Лещецкий прищурился:

— Э! Да то никак студеницкий Горуля? Ну да, он самый! А я сразу и не узнал. Богатым будешь! Или уже разбогател?..

— Моего богатства тебе и не сосчитать никогда, — ответил Горуля, — а вот твое мы всё подсчитаем: и те кроны, что ты с нашего брата дерешь, и те, что тебе аграры заплатили, чтобы ты с ними заодно стал. Так ведь, Михайле?

— Брешешь! — нервно передернул плечами Лещецкий и крикнул: — Люди, я не шутковать сюда приехал, а предупредить! Не слухайте коммунистов! Не слухайте их! Расходитесь мирно по селам и ждите. Аграрная партия вас в обиду не даст, она за селянство душой болеет, бо то ваша, селянская партия. Вот приехал до нас из Праги пан Поспишил, — Лещецкий обернулся к стоявшему рядом с ним в машине человеку с бесцветными глазами и тяжелой челюстью. — Пан Поспишил выслушает ваши нужды, скажет свое слово там, в Праге, а тогда будем с банком договариваться, чтобы кредит на каждый двор…

— А отдавать чем будем? — прогремел Горуля. — Чем будем отдавать? Может, этот кредит такой, как ты скотину по селам годуешь?

— К бису!

— Не надо нам кредита!

— Работы!.. — послышалось со всех сторон.

— Работы и хлеба!.. От земли нашей руки уберите!

— Гэть с дороги! — крикнул Горуля. — Гэть!

Нас было человек десять — пятнадцать. Не сговариваясь, мы рванулись к машинам, чтобы своротить их с дороги, но оказавшийся рядом со мной Семен Рущак внезапно остановился, схватил меня за руку и с силой потянул назад, в толпу.

На крыльцо корчмы медленно всходил жандармский офицер. Оттеснив любопытных, он остановился на верхней ступеньке и, заложив руки за спину, стал глядеть на толпу с каким-то насмешливым любопытством.

Наступила зловещая тишина, и колонна инстинктивно подалась назад, образуя между первым рядом и машинами свободное пространство. Других жандармов, кроме офицера, не было видно, но все чувствовали, что они притаились где-то неподалеку.

— Не шуткуйте, люди! — воспользовавшись наступившей тишиной, снова крикнул Лещецкий. — Лучше возвращайтесь мирно домой. Пан губернатор приказал никого не пускать в Мукачево.

Прокатился глухой ропот. И вдруг из колонны шагнула вперед Олена. Босая, в холщовой, вышитой крестом кофте, она, не оглядываясь, шла прямо к машине.

Лица Олены не было видно, но по защитному движению рукой, которое сделал Лещецкий, я понял, какую ненависть он прочитал в ее глазах.
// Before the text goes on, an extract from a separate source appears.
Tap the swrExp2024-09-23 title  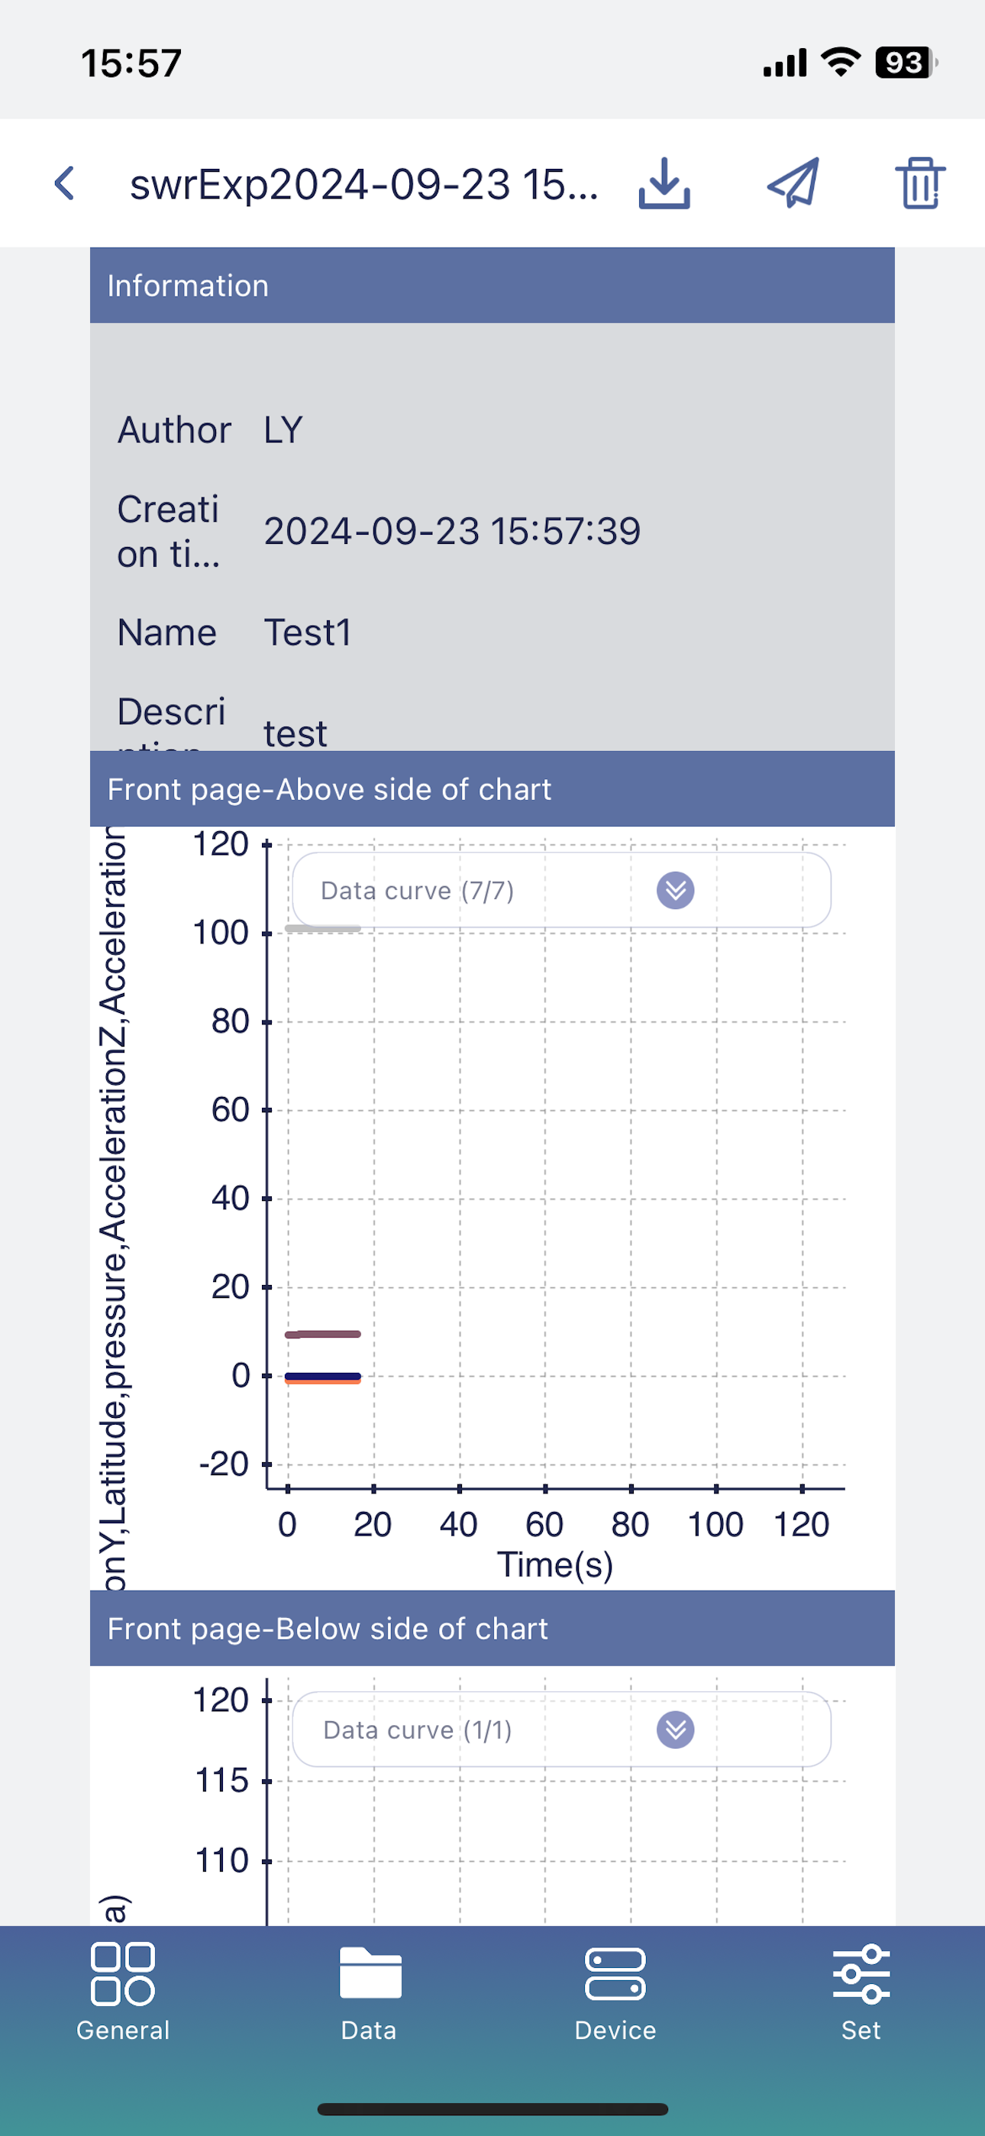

Все это произошло мгновенно. Олена ускорила шаг, кинулась к машине, словно одним движением хотела столкнуть ее со своего пути. Кузов только качнулся. Но на помощь Олене бросился зареченский лесоруб, увлекая за собой других. В мгновение ока я очутился рядом с Оленой. Машина приподнялась. Я увидел испуганное лицо Лещецкого, он ухватился за бортовое стекло. И в ту же секунду, почти неслышный в гуле голосов, раздался выстрел.

Стоявший позади Лещецкого пан Поспишил вскрикнул и, разметав руки, повалился на сиденье…

Машины были отброшены в сторону. Колонна во главе с Горулей вырвалась на площадь.

— Строиться! Строиться! — то и дело раздавался громкий голос Горули.

И десятки связных, подхватив это приказание, передавали его вдоль всей колонны.

Мы строились на ходу, не сбавляя шага, стремясь поскорее миновать площадь, но не тут-то было: впереди, на другом конце площади, вытянулась цепочкой жандармерия.

Славек что-то шепнул Горуле. Горуля подозвал одного из связных, и к задним рядам прокатился короткий сигнальный свист.

Колонна, замедлив шаг, остановилась и вдруг начала таять. Это было удивительное, поразившее меня зрелище. Сотни, тысячи людей молча рассыпались в стороны, исчезая в боковых улочках и за плетнями дворов. Дорога пустела с каждой минутой.

Только потом, когда я вместе с увлекшим меня за собой Семеном Рущаком очутился в кукурузном поле и село осталось далеко позади, я узнал, что это была заранее выработанная тактика похода: рассыпаться, встретив заслон жандармерии, и снова сойтись на дороге в условленном месте.

Мы пробирались небольшими группами по полям, перелескам, не выпуская из виду дорогу, и вышли к ней только тогда, когда заметили на макушке придорожного дерева алый флажок — сигнал сбора.